▶ **Your goal**: What is needed is an exact copy of the data below, pictures excluded.

Data for this exercise Block Start

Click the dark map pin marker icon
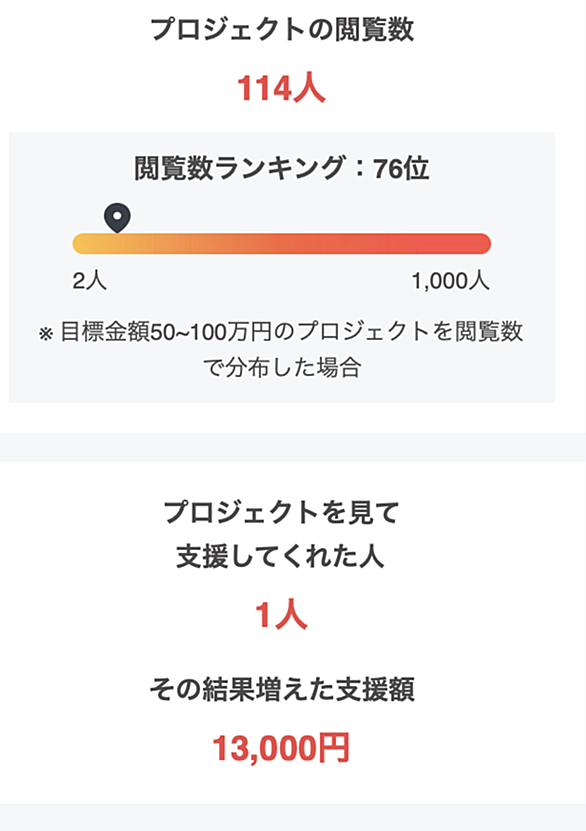586x831 pixels. 117,217
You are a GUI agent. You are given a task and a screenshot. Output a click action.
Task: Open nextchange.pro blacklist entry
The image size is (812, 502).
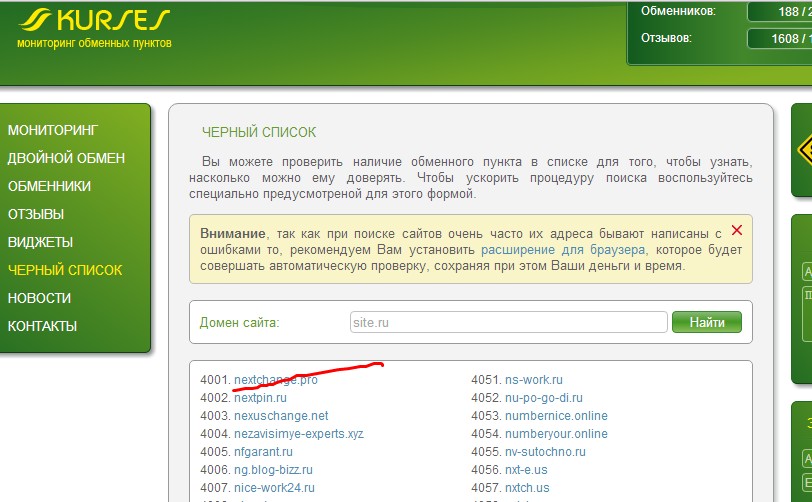click(x=275, y=380)
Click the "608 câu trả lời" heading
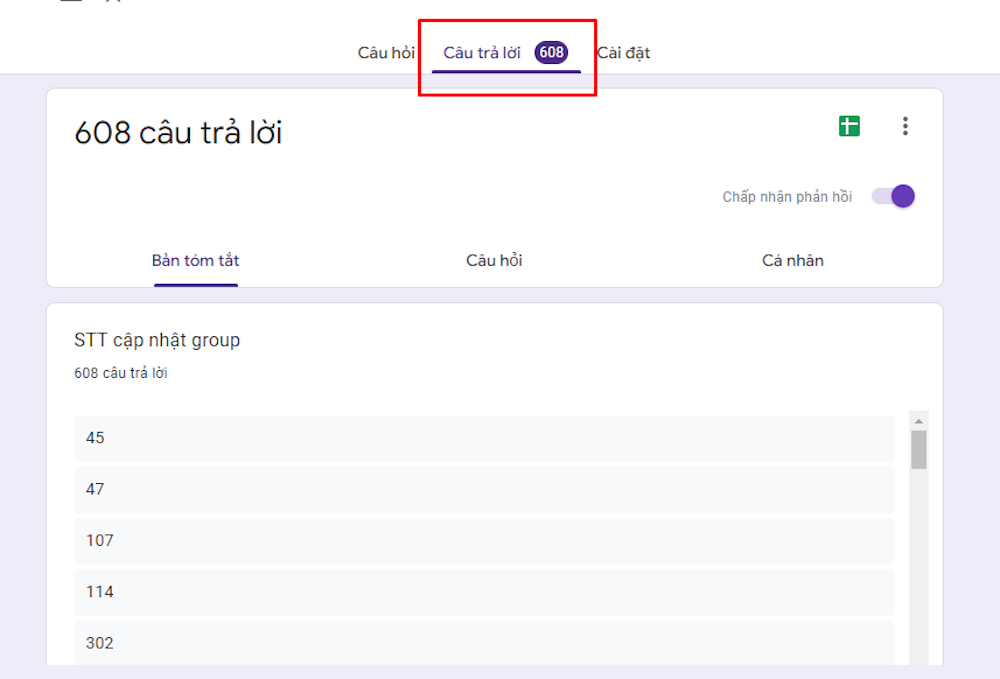This screenshot has height=679, width=1000. [178, 131]
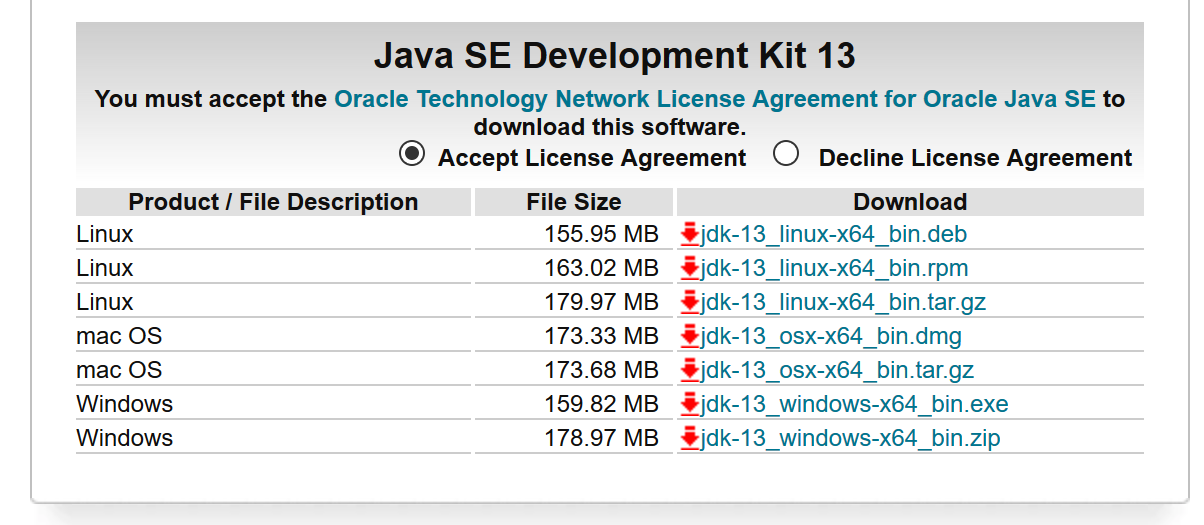This screenshot has height=525, width=1204.
Task: Download the jdk-13_osx-x64_bin.dmg file link
Action: click(x=831, y=337)
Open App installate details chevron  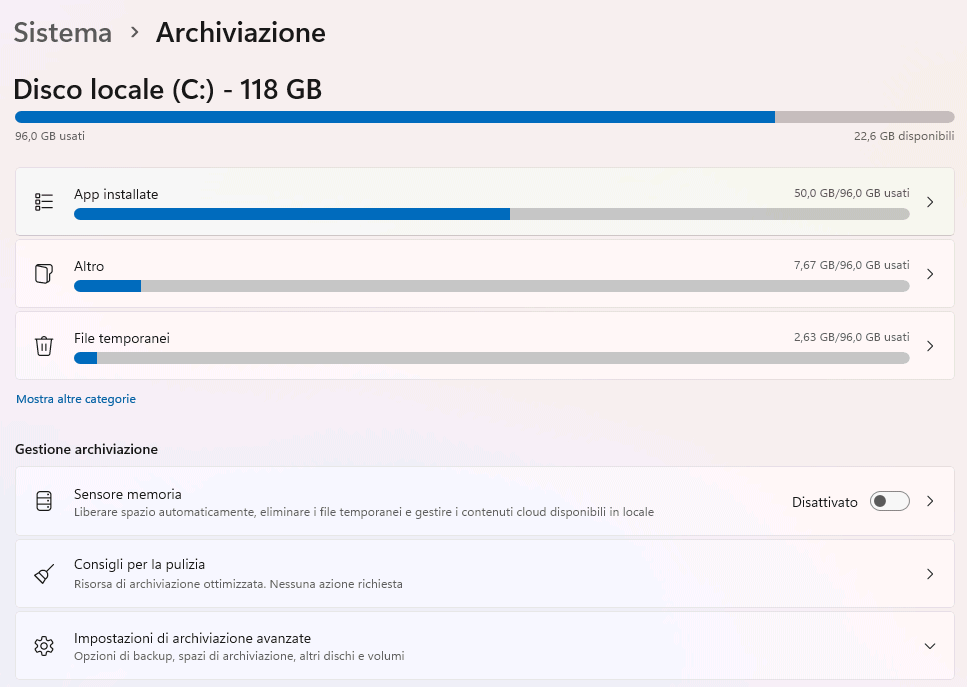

Data for this exercise Block End

▶ **Result**:
Click the dark map pin marker icon
586x831 pixels. 117,217
You are a GUI agent. You are given a task and a screenshot. Output a click action.
Task: Open nextchange.pro blacklist entry
The image size is (812, 502).
click(x=275, y=380)
Click the "608 câu trả lời" heading
This screenshot has height=679, width=1000. [178, 131]
This screenshot has height=525, width=1204.
Task: Download the jdk-13_osx-x64_bin.dmg file link
Action: click(x=831, y=337)
Open App installate details chevron  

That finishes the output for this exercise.